Philip Vanderhyden: Outside Group and Mike Schuh: Occupation

@ Andrew Rafacz Gallery

835 W Washington Blvd, Chicago, IL 60607

Opening Saturday, February 5th, from 4PM - 7PM

On view through Saturday, March 19th

Philip Vanderhyden continues his ongoing investigation into the manner in which a painting makes contact with its surroundings. Making use of sets of varying techniques, his new group of paintings can be addressed simultaneously as separate objects and as a single work. As much as they demonstrate a closeness and separation from one another, the works, which are installed on a single wall, emphasize, as a whole, a distance from and proximity to their audience.

Vertically facing the open space on the long horizontal expanse of the gallery wall, the works are meant to evoke decollage and black and white halftone printing, while the surfaces bring to mind the compression and tactility of the more direct techniques of process-based paintings from late modernist abstraction and Support Surface painting of the 1970’s.

Much like his previous groups of paintings, Vanderhyden alludes to modernist painting not through citation and pastiche but by a unified single image that compresses contradictory impulses into an uninterrupted field.

The cold sensuality of the surfaces, while at first unyielding, gives way to shallow, evocative depth: the surface of the painting tears itself up into a pattern of noise. The artist creates a painting that holds uneasily within the confines of the frame; at once appearing to be a cropped image, like a badly composed and developed photograph, while simultaneously clinging to its dark edges, which stamp themselves aggressively against the white of the gallery space.

Mike Schuh is interested in the way we negotiate our daily lives with and around objects. He performs acts with and upon objects in order to subvert specific aspects of their given functions.Through these manipulations and productions, the artist does not aim to somehow inject meaning into objects and experiences, but rather to create catalysts for questioning the very impetus to make meaning of the world and the role of empirical knowledge in our day-to-day existences. Utilizing familiar and often practical objects, the productive acts are gestural and restrained.The result is an object that has not merely been altered by re-contextualization, but one whose essences have been reorganized.
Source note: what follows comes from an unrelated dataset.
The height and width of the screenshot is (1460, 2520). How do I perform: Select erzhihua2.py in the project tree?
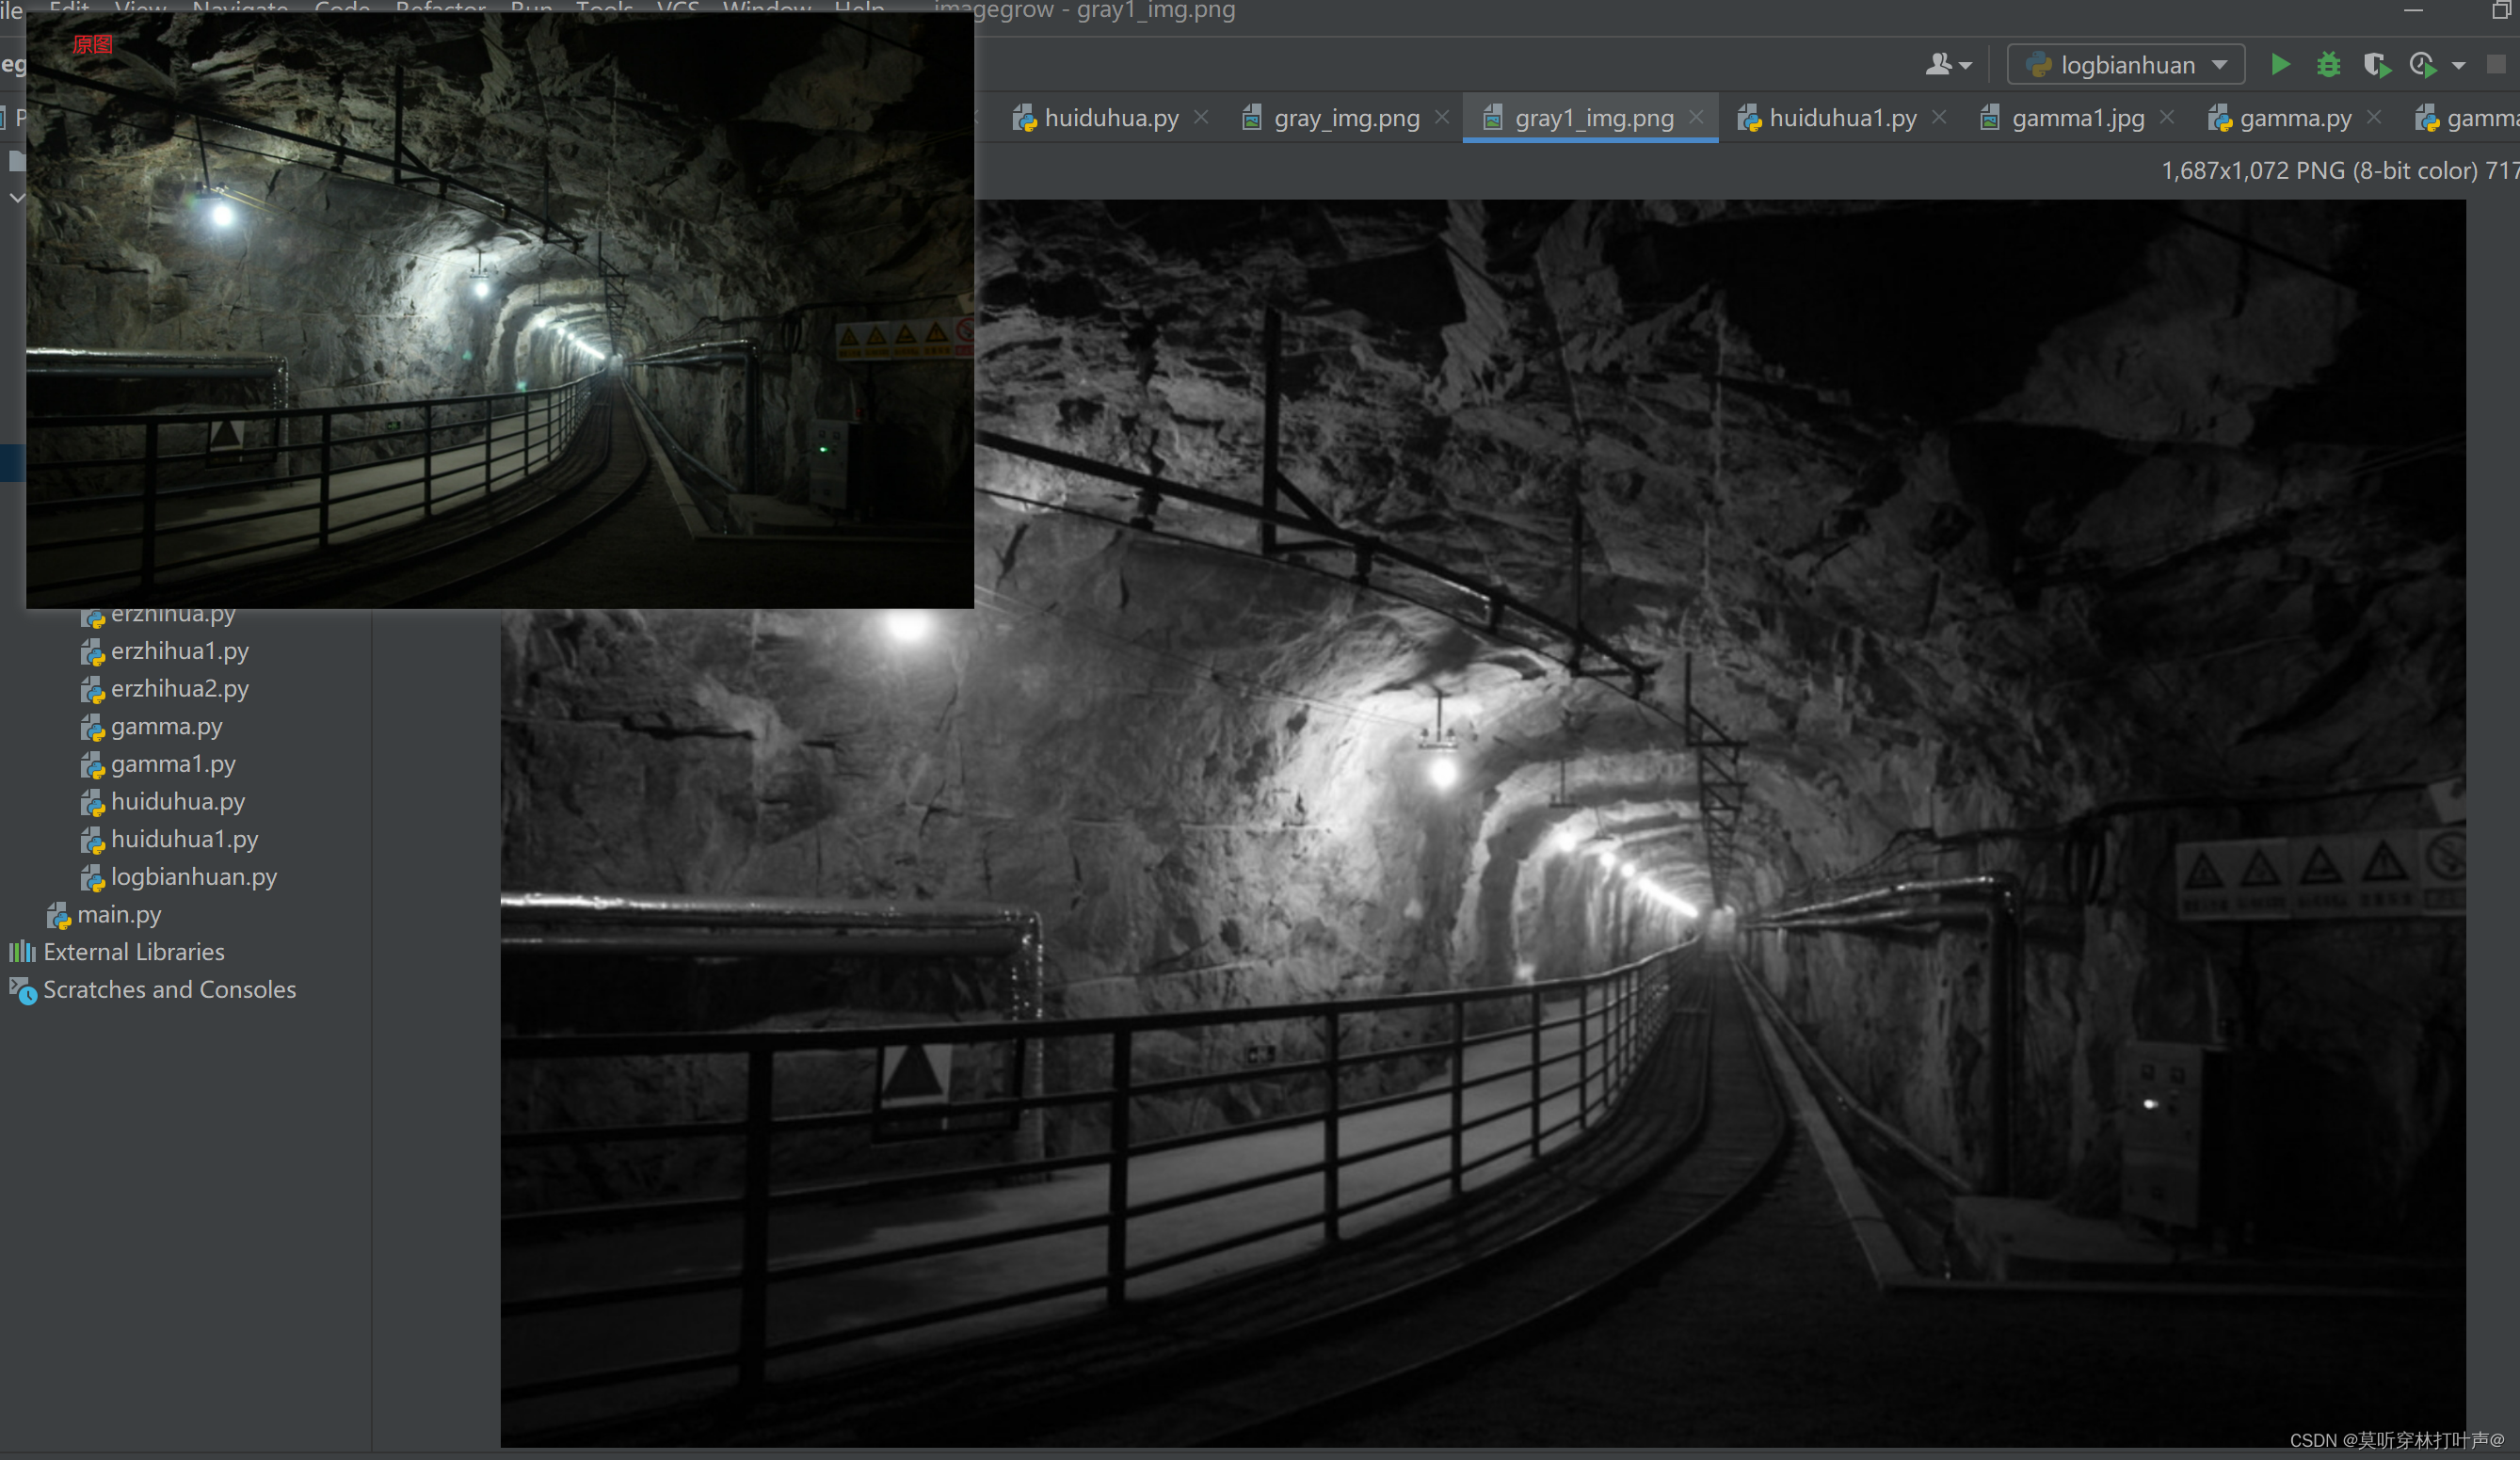coord(179,689)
Comprised of multiple elements in various media, Occupation revolves around different notions of what it is to occupy and be occupied. Occupation is something that both informs and results from all manner of daily activity. Be they considerations of one’s role as an agent of culture or politics, literal spatial occupation, how one occupies time or how something might occupy our psyches, occupation can exert power over someone as well as be a manifestation of one’s own power. In this exhibition, works occupy space in conventional ways as well as ways that more directly question these notions of occupation. Whether photographic, sculptural or architectural in nature, the objects created and selected to share this space ask the viewer to question their own immediate occupancy of the exhibition space as well as their position relative to the literal and figurative spaces that each piece inhabits or alludes to. Images, materials, objects and ideas are removed from their intended contexts, reconfigured and placed within this show in order to initiate a situation in which everything and everyone must contend with the simultaneity of being located, dislocated and relocated.